Die Musik strotzt vor Geschichten und Bildern. Über fünf Sätze hinweg steigert sie sich von der Klage bis hin zur triumphalen Lebensbejahung. Naturbeschreibungen und ländliche Feste sind zu hören, brachiale Störungen und sogar Anklänge an einen Bach-Choral – und das von einem, der für den Glauben an einen Schöpfer nur zynische Absagen übrighatte.

Brahms hingegen meinte es ganz und gar ernst mit seinem „Deutschen Requiem“. Statt der üblichen lateinischen Texte aus der katholischen Totenmesse wählte er selbst Bibelstellen in deutscher Sprache aus. Hier steht nicht die Bitte um Erlösung im Mittelpunkt, sondern der Trost für die Zurückbleibenden.

ARBEITSAUFTRAG 1: Übertragen Sie diesen Satz aus dem Auszug zum „Deutschen Requiem“ ins Englische: „Hier steht nicht die Bitte um Erlösung im Mittelpunkt, sondern der Trost für die Zurückbleibenden.“
ARBEITSAUFTRAG 2: Schreiben Sie den Auszug zum „Deutschen Requiem“ im Anschluss an seinen letzten Satz weiter.

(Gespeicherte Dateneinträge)

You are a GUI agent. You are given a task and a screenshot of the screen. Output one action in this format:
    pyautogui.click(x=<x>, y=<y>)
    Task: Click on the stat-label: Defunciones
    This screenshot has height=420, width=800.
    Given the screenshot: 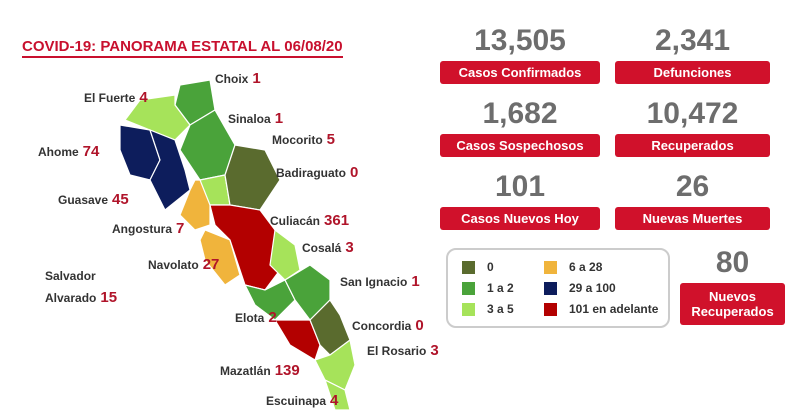 What is the action you would take?
    pyautogui.click(x=692, y=72)
    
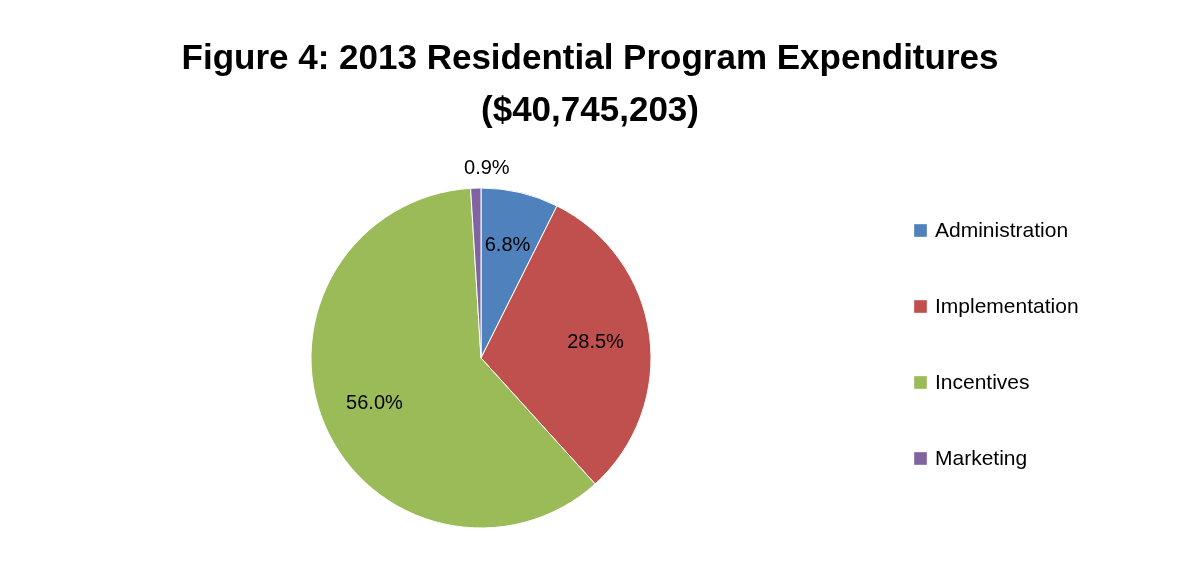 This screenshot has height=582, width=1182. Describe the element at coordinates (590, 108) in the screenshot. I see `text: ($40,745,203)` at that location.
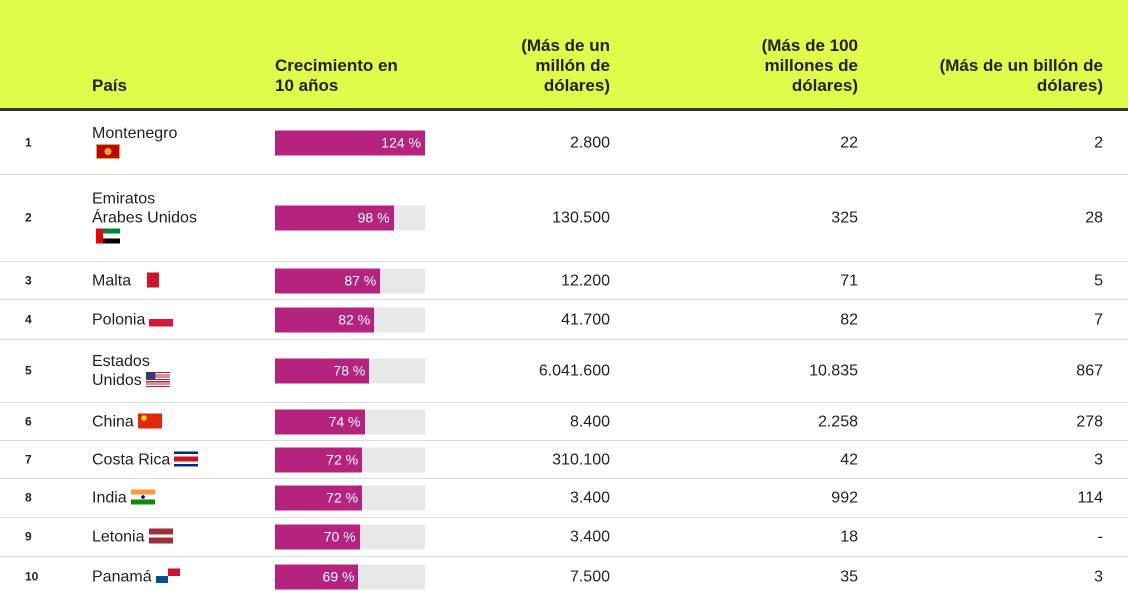 The width and height of the screenshot is (1128, 591). What do you see at coordinates (148, 320) in the screenshot?
I see `country: Polonia` at bounding box center [148, 320].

LÖSUNGSFELD 1: Here the focus is not on the plea for redemption, but on consolation for those left behind.

LÖSUNGSFELD 2:
Dmitri Schostakowitsch ist ein Komponist, in dessen Schaffen sich deutlich das eigene Lebensschicksal spiegelt. Sein achtes Streichquartett begriff er als Requiem für sich selbst, wie er in einem Brief schrieb. Entstanden ist das Werk unter dem Eindruck einer politisch motivierten Zwangslage, die Schostakowitsch tief deprimierte. Beim NDR-Konzert erklingt es in der Orchesterfassung als Kammersinfonie.

Gewichtige Themen sind das, die Hengelbrock und seine Musiker da verhandeln. Zu Saisonbeginn dagegen geht es ganz und gar leichtfüßig zu: Die „Opening Night“ des NDR Sinfonieorchesters wird, das vorherzusagen braucht es keine prophetischen Gaben, wieder ein rauschendes Fest.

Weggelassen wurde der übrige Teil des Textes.